--- Page text Enclosed Below ---

This Week You Will Open Your Arms for:
- Sofia
- Babak
- Rachel, Ayo, and Molly
- Sinead
- the tweens!
Thanks to wallflower and scb0212 for contributing this week. Send articles to ploughmanplods [at] gmail throughout the next week, post articles from the past week below for discussion, and Have a Happy Friday!
The Guardian excerpts Sofia Coppola’s upcoming book Archive where she looks back over her filmography and her process:
Across all my films, there is a common quality: there is always a world and there is always a girl trying to navigate it. That’s the story that will always intrigue me. […] While I was working on the script for Lost in Translation, I started adapting Antonia Fraser’s biography of Marie Antoinette. I was going back and forth between them, moving to the other when I got stuck on one. I was so drawn to the world and Lady Antonia’s empathic take on Marie Antoinette. Before, she had always been villainised, and here she was portrayed as human – a teenage girl – in an overwhelming situation. I really wanted to make the point that she and the people around her were teenagers, and for it to feel like you were living alongside them in their world, not looking back at a dusty period.

--- End of Enclosed Page text ---

Task instructions ▸
• a. Using the weekly roundup, explain in one to three sentences why Sofia Coppola was drawn to Antonia Fraser's take on Marie Antoinette.
• b. According to the weekly roundup, who contributed this week?
None of the items are needed to complete the tasks.

--- Data extract Enclosed Below ---

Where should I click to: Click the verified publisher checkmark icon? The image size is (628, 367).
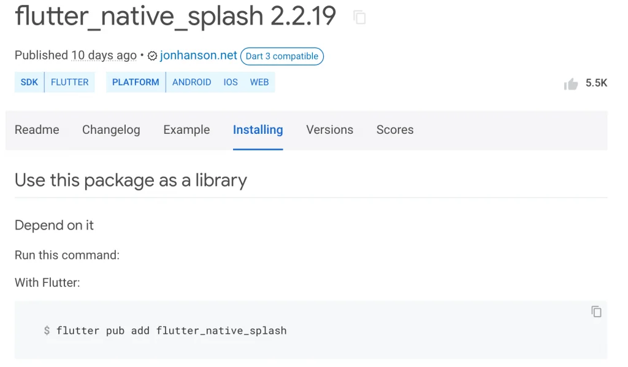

--- End of Enclosed Data extract ---
--- Data extract Enclosed Below ---

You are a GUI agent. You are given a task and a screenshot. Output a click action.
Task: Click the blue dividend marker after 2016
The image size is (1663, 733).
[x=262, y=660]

--- End of Enclosed Data extract ---
--- Data extract Enclosed Below ---

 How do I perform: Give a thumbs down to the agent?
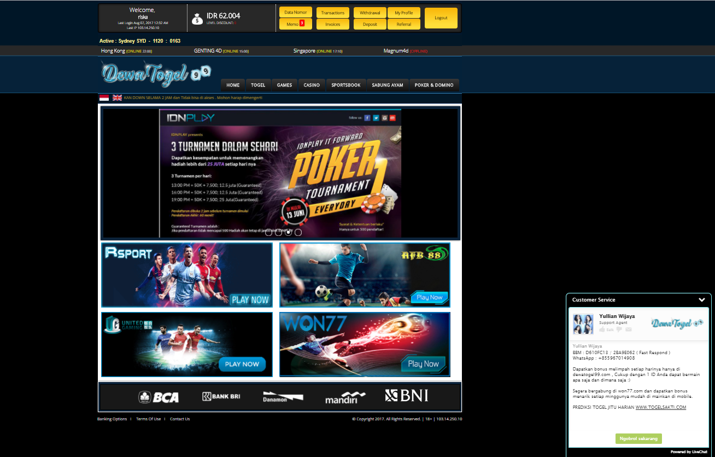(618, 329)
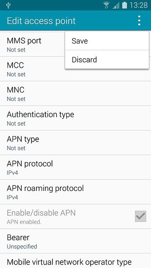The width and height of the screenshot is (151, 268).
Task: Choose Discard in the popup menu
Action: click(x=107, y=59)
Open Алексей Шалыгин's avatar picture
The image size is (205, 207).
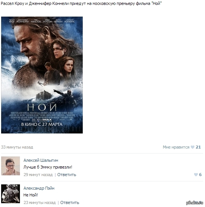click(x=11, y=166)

--- End of Enclosed Data extract ---

Solutions to each task ▸
• a. Marie Antoinette had always been villainised before, but Fraser's empathic biography portrayed her as human, a teenage girl in an overwhelming situation. Coppola wanted to show that she and the people around her were teenagers, so it would feel like living alongside them rather than looking back at a dusty period.

• b. wallflower and scb0212